Items from a data source:
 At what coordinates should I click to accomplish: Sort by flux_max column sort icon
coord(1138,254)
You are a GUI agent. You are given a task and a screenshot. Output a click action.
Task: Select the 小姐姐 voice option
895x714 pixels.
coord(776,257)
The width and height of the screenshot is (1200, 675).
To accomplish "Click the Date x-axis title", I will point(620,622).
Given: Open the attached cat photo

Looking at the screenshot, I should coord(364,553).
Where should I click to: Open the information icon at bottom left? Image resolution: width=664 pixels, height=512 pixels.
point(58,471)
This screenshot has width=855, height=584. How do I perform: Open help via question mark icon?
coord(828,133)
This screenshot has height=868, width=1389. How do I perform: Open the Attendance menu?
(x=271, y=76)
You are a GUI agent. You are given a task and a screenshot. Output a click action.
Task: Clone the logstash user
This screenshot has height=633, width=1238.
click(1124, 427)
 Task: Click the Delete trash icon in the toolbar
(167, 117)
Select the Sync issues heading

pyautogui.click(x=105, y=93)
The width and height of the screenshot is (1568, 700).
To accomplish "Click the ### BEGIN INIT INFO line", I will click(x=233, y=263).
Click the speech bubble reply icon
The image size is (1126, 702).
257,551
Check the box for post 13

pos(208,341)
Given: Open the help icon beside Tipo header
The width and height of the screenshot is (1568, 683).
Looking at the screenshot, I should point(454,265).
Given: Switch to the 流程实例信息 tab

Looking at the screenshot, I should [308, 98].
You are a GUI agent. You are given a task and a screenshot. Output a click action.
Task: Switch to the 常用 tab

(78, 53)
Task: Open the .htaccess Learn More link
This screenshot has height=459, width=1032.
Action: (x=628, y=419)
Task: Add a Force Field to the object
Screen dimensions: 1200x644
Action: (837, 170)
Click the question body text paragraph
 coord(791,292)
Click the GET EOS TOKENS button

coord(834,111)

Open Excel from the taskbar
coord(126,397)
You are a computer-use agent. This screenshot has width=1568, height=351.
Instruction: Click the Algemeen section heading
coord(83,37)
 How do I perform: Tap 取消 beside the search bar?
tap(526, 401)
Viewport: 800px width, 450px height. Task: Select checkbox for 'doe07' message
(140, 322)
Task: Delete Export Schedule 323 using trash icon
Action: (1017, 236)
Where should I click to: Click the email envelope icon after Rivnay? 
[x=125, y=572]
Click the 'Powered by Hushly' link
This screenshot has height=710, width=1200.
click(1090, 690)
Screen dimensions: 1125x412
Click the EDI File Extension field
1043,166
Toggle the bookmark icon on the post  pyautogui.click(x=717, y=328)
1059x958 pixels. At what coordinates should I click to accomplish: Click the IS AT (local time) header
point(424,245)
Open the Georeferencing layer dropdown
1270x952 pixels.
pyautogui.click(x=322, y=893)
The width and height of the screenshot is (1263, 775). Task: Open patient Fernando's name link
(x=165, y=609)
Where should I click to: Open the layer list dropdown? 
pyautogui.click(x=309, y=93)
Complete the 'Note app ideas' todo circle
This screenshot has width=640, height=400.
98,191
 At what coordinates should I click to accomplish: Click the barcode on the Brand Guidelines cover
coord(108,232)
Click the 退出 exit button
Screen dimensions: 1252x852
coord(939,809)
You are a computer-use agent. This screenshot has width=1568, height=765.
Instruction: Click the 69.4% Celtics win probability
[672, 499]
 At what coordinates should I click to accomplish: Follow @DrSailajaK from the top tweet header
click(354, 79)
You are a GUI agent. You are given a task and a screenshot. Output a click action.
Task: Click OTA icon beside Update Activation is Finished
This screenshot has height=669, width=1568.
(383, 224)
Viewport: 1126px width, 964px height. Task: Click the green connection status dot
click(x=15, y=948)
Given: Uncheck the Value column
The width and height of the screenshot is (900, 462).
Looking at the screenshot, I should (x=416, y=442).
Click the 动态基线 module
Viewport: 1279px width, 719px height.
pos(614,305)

- [Problem]: Check each line in the records for the word "will" and say how many have it, with nothing else.

- [Result]: 2